Of the lines listed below, return exactly those that run from the line containing "For every named" through the line containing "Cookie Settings", both included.

━━━━━ INFORMATION PROVIDED

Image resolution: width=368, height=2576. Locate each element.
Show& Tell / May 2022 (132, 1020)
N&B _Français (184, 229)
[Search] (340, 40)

━━━━━━━━━━
━━━━━ INFORMATION PROVIDED

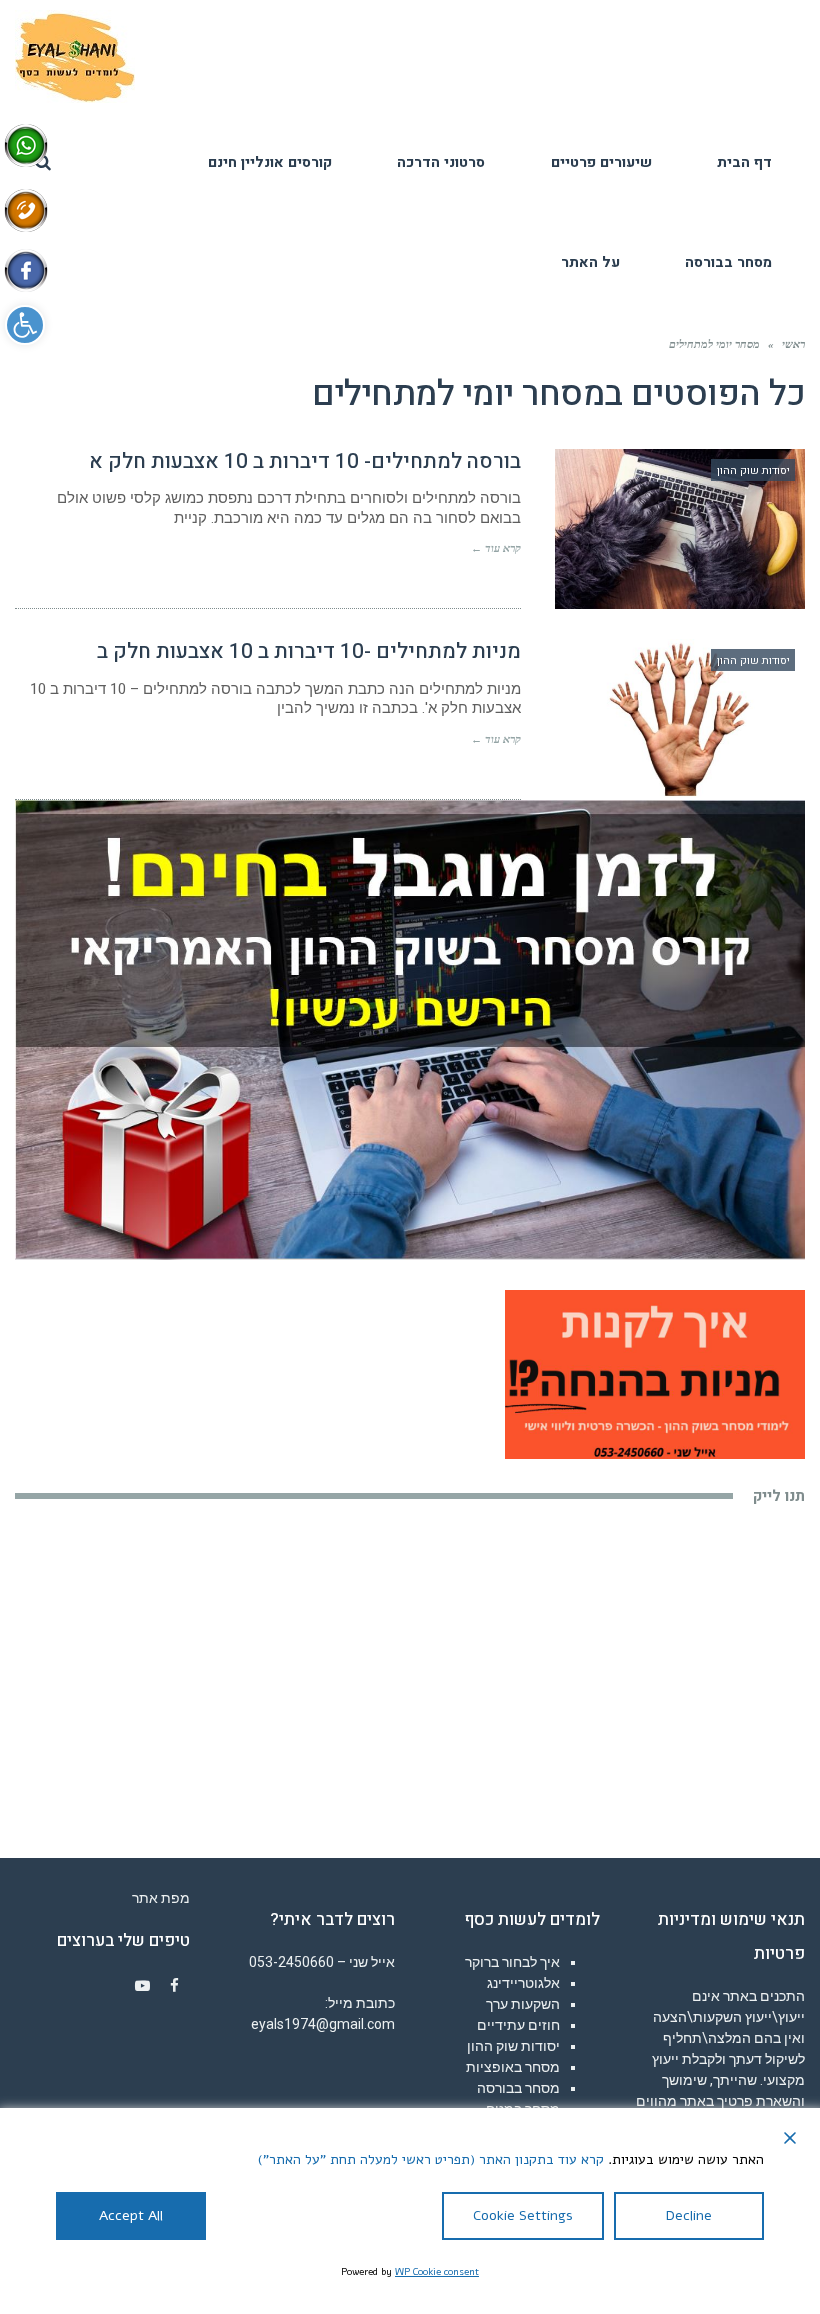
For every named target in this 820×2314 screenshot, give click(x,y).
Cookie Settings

━━━━━━━━━━

*COMPLETED TASK*.
For every named target in this 820×2314 screenshot, give click(x,y).
Cookie Settings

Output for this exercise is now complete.